After years of pledges, promises, and missed deadlines, a huge public park in Cork City to rival Dublin’s Phoenix Park is set to open.
Cork City Council has confirmed the 70-hectare Tramore Valley Park will open to the public on May 22 — just two days before local and European elections — as construction work to upgrade the park’s vehicular entrance off the South Link Rd nears completion.
A 2.5km shared-surface looped path around the vast park is to be named after Olympic legend Rob Heffernan, said officials. Heffernan said he was humbled by the decision.
“This is a massive honour for me, to know that, long after I am gone, a legacy of health and fitness at all levels will live on,” said champion race walker.
This is a massive honor for me to know that long after I am gone a legacy of health and fitness at all levels will live on . To have a looped park walk named after me is very humbling and I would sincerelylike to thank @corkcitycouncil #cork #health #Athletics #sport #history https://t.co/p6NAC1Oro3— Rob Heffernan OLY (@RM_Heffernan) April 17, 2019
The park has been developed on the site of the city’s former Kinsale Rd landfill which opened in 1965. An estimated 3m tonnes of rubbish was dumped until landfilling ceased in 2009.
Recycling, composting, timber recovery, and the collection of waste electrical and electronic equipment continue at the civic amenity site.
Over the last decade, the site has undergone a €40m decontamination and remediation process which saw the site capped and landscaped, internal roads and walkways built, new sports pitches laid, a BMX track developed, an outdoor gym built, and a large multi-use event space created which can host circuses or outdoor concerts.
While the park hosted some once-off events in recent years, a range of issues linked to safe access, parking, and full-time staffing prevented its full opening.
In November 2017, councillors ringfenced funding to cover full-time park supervision costs in the hope that the park would open in summer 2018 but the access and parking problems persisted.

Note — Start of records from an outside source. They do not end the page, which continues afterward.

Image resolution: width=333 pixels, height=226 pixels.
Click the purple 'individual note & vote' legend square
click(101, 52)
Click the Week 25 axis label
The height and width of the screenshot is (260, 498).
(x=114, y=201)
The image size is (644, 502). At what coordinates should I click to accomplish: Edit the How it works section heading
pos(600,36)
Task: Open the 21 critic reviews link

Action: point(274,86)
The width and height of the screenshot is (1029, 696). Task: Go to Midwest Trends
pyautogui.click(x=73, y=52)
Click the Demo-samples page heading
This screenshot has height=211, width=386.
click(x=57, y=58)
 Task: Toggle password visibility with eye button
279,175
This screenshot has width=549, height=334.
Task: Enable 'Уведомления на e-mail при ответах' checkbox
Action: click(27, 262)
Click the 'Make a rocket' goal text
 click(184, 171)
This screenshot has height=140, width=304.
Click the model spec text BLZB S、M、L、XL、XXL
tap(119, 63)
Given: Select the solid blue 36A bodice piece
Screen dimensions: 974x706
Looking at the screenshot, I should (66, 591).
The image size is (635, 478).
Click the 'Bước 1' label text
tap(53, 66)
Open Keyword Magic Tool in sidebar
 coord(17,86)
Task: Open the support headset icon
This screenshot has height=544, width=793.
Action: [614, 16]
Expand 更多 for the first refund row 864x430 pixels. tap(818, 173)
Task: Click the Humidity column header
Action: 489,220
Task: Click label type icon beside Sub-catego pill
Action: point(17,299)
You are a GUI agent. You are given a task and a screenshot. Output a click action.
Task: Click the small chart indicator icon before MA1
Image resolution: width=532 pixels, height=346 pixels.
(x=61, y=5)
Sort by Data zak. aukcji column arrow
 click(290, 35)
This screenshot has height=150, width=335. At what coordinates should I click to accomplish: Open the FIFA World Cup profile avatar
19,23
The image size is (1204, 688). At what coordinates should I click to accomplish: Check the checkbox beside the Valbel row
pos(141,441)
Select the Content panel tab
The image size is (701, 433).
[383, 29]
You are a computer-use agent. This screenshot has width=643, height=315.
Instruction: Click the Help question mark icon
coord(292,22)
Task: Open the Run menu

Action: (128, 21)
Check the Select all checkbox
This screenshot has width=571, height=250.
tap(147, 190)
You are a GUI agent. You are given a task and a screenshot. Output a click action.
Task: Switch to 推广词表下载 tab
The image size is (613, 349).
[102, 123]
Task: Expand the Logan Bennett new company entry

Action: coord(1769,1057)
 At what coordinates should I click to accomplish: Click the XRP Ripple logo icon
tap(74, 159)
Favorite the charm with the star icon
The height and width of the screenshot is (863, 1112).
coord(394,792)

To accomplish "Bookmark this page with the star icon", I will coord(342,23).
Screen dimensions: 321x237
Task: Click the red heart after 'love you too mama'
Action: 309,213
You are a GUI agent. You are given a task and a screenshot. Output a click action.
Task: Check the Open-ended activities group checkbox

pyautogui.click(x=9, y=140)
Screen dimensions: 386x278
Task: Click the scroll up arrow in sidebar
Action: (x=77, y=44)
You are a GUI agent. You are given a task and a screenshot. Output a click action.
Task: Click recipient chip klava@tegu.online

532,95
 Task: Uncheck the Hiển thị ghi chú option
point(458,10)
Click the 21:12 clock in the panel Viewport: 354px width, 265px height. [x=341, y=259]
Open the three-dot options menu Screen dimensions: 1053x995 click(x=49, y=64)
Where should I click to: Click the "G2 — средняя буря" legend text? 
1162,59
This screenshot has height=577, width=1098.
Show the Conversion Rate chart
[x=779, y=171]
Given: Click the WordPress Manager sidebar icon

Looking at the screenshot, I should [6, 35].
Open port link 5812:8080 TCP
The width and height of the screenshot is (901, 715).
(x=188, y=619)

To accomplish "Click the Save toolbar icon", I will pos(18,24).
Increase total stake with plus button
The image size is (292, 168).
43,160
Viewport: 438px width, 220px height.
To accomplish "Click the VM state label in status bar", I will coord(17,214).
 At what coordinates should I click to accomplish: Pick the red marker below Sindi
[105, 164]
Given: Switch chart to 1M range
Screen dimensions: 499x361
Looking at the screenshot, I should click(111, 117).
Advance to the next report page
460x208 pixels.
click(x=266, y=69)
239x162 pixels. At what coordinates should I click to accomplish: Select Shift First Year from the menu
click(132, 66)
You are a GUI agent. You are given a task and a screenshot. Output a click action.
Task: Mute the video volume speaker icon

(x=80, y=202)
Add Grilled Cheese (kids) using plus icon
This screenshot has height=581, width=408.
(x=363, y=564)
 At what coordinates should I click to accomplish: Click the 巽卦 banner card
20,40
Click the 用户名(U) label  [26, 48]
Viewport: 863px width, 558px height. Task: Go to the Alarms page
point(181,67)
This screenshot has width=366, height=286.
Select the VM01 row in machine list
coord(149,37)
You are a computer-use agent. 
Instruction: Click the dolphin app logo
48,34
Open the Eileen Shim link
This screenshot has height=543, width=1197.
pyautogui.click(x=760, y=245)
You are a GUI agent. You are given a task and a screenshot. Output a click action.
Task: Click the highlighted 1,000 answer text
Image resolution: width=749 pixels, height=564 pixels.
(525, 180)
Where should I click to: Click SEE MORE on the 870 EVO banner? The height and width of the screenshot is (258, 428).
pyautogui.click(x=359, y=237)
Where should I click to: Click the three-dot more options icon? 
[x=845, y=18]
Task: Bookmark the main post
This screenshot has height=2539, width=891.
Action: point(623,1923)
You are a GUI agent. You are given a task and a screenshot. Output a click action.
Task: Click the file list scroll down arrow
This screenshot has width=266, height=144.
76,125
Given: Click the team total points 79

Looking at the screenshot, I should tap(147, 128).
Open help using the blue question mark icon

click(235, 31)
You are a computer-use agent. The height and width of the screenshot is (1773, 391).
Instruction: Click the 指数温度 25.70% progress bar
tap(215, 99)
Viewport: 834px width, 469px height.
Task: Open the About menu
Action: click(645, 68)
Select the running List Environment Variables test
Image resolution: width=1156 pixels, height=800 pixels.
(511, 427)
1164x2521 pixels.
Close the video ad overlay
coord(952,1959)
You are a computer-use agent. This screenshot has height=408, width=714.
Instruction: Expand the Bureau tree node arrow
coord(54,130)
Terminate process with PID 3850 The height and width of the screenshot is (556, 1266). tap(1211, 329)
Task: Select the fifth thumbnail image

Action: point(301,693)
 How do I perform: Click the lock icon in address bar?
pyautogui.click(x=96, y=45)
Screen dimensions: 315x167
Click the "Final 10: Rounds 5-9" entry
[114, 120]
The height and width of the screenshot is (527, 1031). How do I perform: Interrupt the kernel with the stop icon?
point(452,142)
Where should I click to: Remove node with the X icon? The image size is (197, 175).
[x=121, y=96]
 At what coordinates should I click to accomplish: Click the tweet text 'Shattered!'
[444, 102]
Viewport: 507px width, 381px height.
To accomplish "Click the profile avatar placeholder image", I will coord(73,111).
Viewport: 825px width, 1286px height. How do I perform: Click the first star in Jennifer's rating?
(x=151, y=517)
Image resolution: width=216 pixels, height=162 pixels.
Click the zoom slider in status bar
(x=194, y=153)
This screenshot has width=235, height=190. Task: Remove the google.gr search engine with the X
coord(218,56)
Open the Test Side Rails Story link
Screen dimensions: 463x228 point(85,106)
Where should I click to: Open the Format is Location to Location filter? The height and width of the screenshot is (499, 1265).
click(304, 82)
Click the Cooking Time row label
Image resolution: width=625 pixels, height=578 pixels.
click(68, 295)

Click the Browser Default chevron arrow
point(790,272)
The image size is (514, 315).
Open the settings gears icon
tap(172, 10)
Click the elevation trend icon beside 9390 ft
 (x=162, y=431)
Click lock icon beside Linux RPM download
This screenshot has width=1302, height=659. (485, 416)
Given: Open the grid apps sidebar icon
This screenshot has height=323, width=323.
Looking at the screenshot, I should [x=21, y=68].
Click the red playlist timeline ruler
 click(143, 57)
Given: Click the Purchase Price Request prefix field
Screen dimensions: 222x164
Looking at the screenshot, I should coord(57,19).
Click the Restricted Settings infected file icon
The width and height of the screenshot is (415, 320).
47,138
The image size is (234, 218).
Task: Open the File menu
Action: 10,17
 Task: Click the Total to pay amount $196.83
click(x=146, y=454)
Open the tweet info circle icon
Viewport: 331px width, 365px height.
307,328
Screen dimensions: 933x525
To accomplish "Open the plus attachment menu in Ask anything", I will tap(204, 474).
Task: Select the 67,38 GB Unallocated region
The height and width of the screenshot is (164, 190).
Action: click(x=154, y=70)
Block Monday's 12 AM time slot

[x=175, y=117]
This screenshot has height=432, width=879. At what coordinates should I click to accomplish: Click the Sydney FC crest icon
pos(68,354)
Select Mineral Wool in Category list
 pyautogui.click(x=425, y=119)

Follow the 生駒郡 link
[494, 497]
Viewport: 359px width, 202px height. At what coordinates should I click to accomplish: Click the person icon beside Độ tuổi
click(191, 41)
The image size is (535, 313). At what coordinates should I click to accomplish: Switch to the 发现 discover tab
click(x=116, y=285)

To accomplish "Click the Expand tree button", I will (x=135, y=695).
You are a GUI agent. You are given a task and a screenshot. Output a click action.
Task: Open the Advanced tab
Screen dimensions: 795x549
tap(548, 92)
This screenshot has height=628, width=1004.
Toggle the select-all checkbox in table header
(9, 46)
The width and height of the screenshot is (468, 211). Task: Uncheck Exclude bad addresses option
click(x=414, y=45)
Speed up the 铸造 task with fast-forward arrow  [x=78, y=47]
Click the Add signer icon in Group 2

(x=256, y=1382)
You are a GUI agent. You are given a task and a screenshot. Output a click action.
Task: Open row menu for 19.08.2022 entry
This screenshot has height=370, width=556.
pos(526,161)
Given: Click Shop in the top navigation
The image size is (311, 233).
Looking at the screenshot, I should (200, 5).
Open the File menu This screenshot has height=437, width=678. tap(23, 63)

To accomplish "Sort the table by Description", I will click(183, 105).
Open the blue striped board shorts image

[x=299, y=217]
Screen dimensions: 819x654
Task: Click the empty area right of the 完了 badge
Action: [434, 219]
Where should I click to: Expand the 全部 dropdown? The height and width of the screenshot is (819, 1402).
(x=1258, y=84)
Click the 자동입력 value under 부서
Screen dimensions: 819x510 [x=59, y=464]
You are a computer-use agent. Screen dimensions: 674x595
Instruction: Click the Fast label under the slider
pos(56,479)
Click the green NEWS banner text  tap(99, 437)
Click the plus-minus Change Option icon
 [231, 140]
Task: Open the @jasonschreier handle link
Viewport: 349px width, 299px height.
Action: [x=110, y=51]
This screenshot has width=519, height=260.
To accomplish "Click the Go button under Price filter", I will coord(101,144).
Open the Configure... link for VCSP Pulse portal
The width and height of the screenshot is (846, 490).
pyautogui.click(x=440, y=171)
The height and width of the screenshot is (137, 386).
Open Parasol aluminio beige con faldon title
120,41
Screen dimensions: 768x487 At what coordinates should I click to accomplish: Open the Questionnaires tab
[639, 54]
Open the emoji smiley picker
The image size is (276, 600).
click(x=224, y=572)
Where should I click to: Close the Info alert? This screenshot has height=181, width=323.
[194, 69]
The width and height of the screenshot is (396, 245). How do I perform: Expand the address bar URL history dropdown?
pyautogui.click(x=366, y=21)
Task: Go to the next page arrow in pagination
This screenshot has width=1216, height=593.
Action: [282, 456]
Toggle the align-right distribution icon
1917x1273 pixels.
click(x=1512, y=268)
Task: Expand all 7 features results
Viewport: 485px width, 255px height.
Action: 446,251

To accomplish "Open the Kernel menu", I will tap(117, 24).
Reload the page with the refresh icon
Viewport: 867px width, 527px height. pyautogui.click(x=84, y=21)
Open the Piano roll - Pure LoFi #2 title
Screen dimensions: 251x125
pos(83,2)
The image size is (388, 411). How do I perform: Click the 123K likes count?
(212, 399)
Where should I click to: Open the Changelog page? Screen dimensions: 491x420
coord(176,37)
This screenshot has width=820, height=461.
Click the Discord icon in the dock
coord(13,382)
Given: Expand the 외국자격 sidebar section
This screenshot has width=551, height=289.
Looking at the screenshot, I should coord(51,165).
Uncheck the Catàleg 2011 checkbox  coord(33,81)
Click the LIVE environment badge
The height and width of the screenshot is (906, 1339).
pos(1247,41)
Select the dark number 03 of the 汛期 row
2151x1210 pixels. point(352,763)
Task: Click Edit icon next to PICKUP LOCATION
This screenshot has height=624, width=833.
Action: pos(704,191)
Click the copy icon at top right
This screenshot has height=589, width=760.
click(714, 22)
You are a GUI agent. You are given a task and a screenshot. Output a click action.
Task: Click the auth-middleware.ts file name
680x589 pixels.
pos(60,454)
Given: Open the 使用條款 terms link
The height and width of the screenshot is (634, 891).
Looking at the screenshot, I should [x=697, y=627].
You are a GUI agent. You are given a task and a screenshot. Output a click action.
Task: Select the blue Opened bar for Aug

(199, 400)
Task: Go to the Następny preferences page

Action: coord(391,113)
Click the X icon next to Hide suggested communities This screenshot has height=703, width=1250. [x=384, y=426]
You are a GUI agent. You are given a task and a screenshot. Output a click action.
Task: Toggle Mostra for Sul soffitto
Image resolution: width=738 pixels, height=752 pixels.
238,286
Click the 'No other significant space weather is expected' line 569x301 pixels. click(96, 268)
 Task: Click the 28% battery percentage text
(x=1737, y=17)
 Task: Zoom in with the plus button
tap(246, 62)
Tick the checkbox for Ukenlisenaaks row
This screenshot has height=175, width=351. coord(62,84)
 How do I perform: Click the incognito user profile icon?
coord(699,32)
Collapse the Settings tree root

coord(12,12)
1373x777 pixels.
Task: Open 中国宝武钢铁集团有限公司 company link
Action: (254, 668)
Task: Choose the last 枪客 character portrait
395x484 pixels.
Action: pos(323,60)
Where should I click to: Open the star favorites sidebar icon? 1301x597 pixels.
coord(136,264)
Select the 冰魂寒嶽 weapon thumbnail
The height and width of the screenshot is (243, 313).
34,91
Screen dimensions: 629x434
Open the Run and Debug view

Now, with parking provision increased from 150 to some 500 spaces, work to make the existing vehicular entrance wider and safer is almost finished.
A spokesman said it is hoped the difficulties will be forgotten when the park opens.
“This is the biggest park the city has opened,” he said. “It is a magnificent amenity, especially so close to the city. It will be an incredible addition to the city.”
The park, to be managed for the city by the Glen Resource Centre, will open from dawn to dusk, seven days a week.
Options to improve pedestrian access are still under consideration but the use of a culvert under the South Link Rd, linking the park to the Black Ash park and ride site, has been ruled out.
Organisers of special large-scale events on site will also have to prepare event-specific traffic management plans.